平井:誰でも発信ができるようになった分、流されやすい時代でもあります。なので私たちの曲や映像を観て、聴いた人たちがどこまで自分に落とし込めるかが大事だと思っていて。インパクトはあってもそこで止まってしまうと、ワンスクロールで品定めされて終わってしまう。だから、自分たちが考えていることを相手にどこまで深く考えさせられるかが重要だと思うんです。それができて、初めて作品が完成すると思ってます。

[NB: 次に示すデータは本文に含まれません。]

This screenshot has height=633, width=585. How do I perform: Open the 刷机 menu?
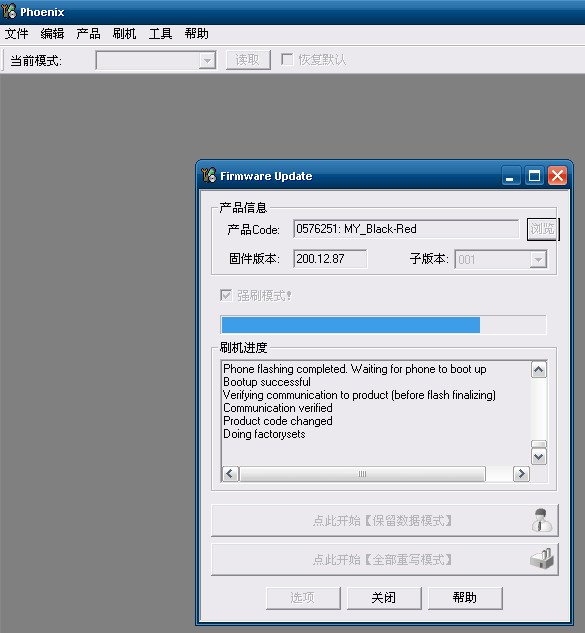point(124,34)
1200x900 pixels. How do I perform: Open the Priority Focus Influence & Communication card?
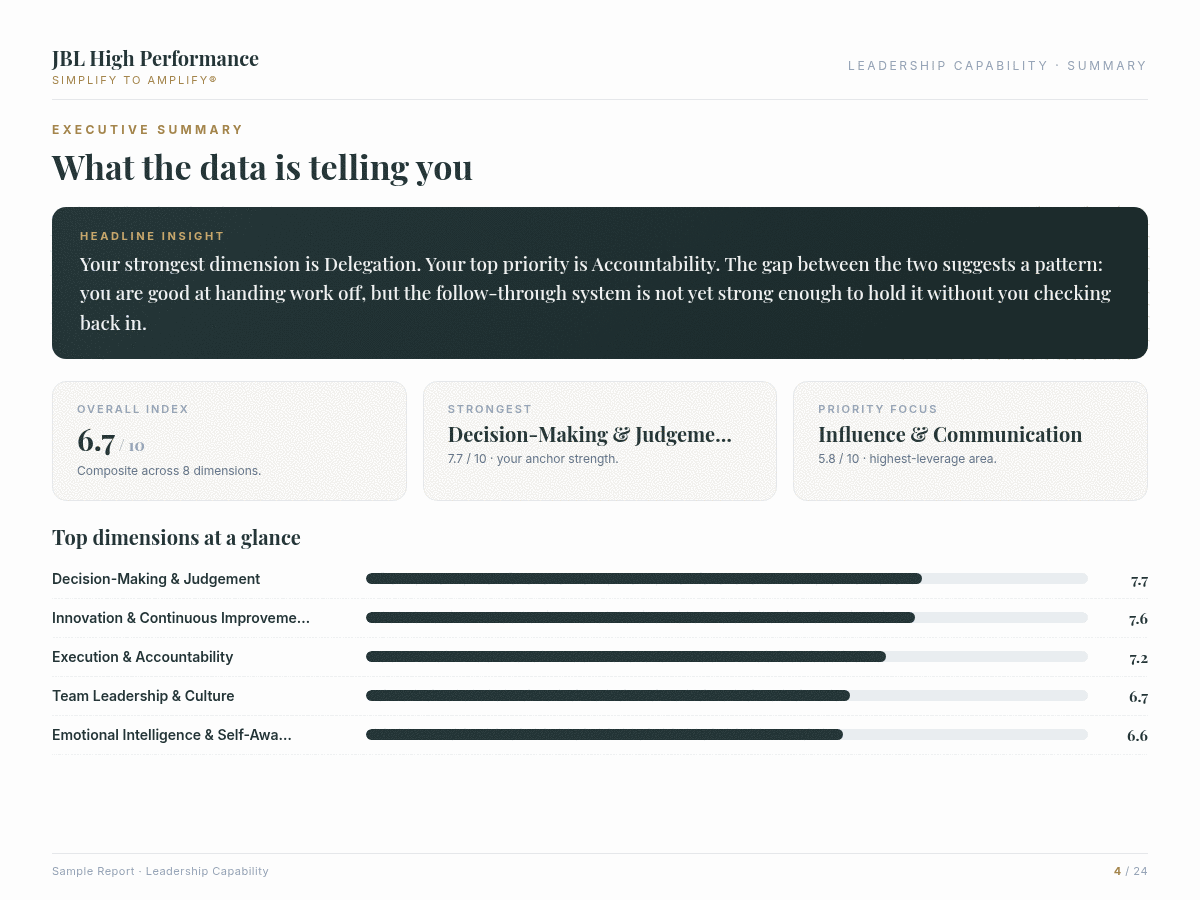tap(970, 441)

yukirie:いつでもどこでも自分の好きな音楽を聴ける反面、自分たちの存在や作品をどうやったらより知ってもらえるかを考えることが増えたと思います。好みも細分化しているので、全員に好きになってもらうのは難しい。そのなかで、自分たちがやりたいことを貫いて、聴いてくれる人が増えてくれれば一番嬉しい。なので一番大事なのは自分たちらしさ。テーマを常に持って、SpendyMilyの色を確立していきたいです。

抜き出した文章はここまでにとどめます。